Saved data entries
%%
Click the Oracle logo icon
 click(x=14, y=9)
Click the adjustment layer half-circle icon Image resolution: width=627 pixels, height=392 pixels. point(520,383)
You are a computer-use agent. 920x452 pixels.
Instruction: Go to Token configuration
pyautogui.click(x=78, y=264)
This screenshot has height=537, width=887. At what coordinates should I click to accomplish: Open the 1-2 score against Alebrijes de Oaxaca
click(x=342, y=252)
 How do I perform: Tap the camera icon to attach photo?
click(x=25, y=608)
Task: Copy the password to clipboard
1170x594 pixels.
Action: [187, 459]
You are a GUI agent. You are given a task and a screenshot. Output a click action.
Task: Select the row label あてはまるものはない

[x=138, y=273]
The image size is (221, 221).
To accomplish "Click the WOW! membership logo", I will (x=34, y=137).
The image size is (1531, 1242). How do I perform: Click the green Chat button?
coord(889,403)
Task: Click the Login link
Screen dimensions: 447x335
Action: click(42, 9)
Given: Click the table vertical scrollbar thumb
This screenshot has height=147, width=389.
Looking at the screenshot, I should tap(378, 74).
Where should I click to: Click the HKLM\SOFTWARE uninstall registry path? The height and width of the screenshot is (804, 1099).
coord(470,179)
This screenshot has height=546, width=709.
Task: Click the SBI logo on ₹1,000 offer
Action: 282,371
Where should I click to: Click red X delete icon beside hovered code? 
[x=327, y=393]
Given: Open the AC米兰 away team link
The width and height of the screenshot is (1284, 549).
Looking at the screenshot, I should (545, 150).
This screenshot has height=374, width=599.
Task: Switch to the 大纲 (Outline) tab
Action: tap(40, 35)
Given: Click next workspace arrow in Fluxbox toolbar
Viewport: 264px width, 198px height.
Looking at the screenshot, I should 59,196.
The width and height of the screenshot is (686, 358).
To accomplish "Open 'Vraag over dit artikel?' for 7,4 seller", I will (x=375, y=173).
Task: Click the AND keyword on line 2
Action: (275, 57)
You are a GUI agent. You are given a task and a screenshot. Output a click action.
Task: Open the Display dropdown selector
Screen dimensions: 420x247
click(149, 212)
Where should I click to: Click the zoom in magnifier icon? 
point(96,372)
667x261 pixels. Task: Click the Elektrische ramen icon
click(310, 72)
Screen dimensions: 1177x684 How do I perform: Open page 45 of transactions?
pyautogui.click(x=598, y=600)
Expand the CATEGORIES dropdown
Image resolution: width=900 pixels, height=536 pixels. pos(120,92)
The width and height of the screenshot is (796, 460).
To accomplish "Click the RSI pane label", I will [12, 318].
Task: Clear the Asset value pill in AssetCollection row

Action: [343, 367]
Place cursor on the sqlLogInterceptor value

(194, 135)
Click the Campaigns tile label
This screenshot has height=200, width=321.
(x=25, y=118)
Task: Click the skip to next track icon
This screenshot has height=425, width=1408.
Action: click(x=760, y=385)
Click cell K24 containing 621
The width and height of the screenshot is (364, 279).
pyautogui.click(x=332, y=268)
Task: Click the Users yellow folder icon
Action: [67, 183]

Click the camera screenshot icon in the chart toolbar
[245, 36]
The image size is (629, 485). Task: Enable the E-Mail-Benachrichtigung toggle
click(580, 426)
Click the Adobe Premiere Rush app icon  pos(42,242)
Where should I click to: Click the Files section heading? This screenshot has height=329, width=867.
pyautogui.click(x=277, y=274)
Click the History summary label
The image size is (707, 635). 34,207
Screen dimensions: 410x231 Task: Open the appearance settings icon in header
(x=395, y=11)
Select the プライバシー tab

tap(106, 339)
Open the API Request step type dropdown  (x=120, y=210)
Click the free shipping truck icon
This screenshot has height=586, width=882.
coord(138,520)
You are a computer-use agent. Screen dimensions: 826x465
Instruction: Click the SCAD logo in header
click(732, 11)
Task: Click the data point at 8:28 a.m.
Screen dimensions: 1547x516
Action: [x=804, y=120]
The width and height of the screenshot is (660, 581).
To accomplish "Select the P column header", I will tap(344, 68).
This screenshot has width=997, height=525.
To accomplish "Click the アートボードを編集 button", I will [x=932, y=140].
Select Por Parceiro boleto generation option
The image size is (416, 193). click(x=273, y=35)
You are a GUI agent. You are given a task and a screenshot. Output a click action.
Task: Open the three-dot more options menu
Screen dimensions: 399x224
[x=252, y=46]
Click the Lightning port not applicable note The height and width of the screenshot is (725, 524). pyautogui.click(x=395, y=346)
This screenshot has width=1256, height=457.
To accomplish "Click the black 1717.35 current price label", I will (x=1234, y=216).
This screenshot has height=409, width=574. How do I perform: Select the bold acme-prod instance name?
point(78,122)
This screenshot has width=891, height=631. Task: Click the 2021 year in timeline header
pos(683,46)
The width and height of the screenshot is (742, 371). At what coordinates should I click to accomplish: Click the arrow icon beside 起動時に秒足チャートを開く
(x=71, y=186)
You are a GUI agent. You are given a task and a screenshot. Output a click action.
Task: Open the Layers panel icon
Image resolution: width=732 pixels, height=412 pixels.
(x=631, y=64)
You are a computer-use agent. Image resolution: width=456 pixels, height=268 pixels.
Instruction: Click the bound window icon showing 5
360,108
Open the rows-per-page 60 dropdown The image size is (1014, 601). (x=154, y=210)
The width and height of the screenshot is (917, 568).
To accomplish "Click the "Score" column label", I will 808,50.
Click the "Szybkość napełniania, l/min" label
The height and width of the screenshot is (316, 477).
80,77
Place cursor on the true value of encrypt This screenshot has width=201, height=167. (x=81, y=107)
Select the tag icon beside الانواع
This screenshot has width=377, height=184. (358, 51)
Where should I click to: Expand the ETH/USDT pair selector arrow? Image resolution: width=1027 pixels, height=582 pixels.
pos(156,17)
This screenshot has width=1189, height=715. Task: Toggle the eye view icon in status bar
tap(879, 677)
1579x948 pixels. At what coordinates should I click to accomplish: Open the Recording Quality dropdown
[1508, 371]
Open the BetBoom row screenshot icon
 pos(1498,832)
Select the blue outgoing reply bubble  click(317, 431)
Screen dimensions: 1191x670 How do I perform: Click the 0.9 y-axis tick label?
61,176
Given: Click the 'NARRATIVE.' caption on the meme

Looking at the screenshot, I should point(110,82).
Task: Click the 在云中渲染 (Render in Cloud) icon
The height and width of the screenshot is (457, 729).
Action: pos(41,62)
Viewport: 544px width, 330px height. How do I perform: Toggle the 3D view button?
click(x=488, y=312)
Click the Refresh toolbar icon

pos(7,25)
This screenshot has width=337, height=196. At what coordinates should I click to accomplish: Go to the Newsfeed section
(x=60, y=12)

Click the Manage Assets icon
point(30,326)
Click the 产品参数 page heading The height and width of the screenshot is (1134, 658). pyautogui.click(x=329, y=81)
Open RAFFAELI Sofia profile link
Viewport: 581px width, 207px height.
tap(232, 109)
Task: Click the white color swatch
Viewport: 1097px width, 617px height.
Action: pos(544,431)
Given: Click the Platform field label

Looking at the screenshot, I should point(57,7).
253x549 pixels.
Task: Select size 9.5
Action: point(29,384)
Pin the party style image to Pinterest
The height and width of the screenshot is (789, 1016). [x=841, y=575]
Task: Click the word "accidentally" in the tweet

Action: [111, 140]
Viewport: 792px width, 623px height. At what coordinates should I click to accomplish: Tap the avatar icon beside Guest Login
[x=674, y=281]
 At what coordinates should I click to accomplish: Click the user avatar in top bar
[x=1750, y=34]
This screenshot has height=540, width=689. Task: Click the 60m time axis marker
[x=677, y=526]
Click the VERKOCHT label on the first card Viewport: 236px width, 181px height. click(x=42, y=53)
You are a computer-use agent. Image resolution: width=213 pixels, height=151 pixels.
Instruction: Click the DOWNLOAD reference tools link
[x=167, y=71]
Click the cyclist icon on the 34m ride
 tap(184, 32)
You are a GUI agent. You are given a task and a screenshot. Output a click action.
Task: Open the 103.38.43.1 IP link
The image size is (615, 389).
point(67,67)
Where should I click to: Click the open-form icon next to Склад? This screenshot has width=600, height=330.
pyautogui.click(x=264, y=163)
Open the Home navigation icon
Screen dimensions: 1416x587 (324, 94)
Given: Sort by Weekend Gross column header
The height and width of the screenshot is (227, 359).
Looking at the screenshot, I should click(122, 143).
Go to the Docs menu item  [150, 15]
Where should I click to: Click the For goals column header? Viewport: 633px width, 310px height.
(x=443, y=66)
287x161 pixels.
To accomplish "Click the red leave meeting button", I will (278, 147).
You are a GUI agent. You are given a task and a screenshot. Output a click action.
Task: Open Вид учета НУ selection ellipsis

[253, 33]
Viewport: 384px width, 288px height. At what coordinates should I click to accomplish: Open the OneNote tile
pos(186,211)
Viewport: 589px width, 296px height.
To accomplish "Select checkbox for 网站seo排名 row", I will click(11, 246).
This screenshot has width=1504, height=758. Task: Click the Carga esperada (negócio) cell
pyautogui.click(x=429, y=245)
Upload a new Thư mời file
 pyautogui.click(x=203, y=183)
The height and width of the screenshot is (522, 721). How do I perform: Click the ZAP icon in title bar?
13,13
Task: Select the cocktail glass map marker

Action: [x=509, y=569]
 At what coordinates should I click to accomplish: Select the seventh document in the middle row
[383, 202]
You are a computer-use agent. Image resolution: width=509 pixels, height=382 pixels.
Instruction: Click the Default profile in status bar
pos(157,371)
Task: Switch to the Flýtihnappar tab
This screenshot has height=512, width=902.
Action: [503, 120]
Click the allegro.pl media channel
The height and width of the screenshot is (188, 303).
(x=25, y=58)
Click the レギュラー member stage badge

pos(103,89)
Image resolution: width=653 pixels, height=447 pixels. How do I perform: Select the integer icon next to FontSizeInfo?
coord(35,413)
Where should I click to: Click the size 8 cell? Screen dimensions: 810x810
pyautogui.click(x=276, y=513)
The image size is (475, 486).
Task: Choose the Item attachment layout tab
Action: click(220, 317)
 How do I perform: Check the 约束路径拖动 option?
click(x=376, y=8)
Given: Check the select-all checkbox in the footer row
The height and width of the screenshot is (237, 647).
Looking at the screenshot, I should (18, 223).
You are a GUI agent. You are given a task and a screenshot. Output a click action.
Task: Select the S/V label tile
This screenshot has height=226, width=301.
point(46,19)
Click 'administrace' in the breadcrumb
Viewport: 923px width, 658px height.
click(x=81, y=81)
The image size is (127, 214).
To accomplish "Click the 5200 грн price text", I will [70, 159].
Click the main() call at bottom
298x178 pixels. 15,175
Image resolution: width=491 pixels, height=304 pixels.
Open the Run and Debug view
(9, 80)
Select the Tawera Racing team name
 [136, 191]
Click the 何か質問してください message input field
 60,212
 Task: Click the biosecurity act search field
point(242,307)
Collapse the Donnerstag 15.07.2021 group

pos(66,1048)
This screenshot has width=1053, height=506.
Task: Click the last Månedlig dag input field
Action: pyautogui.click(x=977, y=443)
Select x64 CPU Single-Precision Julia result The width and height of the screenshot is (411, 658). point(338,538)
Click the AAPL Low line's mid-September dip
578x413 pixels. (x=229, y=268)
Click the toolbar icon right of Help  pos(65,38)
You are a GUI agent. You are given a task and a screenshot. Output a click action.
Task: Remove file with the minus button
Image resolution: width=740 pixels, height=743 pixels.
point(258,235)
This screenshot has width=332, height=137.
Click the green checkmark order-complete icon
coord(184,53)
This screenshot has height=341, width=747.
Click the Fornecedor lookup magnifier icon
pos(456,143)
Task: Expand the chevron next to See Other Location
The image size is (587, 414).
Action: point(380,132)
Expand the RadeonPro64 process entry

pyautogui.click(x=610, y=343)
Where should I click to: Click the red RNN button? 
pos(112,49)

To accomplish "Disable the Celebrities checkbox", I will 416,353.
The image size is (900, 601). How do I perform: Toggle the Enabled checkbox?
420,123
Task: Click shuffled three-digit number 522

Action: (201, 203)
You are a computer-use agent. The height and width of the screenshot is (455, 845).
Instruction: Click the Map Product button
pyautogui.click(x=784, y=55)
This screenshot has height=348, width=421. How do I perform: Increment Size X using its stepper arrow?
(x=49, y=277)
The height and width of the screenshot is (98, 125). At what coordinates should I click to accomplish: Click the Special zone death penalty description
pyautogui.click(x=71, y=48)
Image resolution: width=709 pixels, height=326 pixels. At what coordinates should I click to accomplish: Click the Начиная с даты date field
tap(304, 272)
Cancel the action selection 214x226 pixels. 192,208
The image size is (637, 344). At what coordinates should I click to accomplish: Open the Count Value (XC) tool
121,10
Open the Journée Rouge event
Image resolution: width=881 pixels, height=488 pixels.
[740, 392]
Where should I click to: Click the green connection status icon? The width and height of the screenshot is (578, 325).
%%
◆ **Assigned task**
What's needed is a word-for-word copy of the lines from the one holding "The image size is (637, 344)." through the final line of the data.

◆ **Solution to this exercise**
The image size is (637, 344). At what coordinates should I click to accomplish: Open the Count Value (XC) tool
121,10
Open the Journée Rouge event
Image resolution: width=881 pixels, height=488 pixels.
[740, 392]
Where should I click to: Click the green connection status icon? The width and height of the screenshot is (578, 325).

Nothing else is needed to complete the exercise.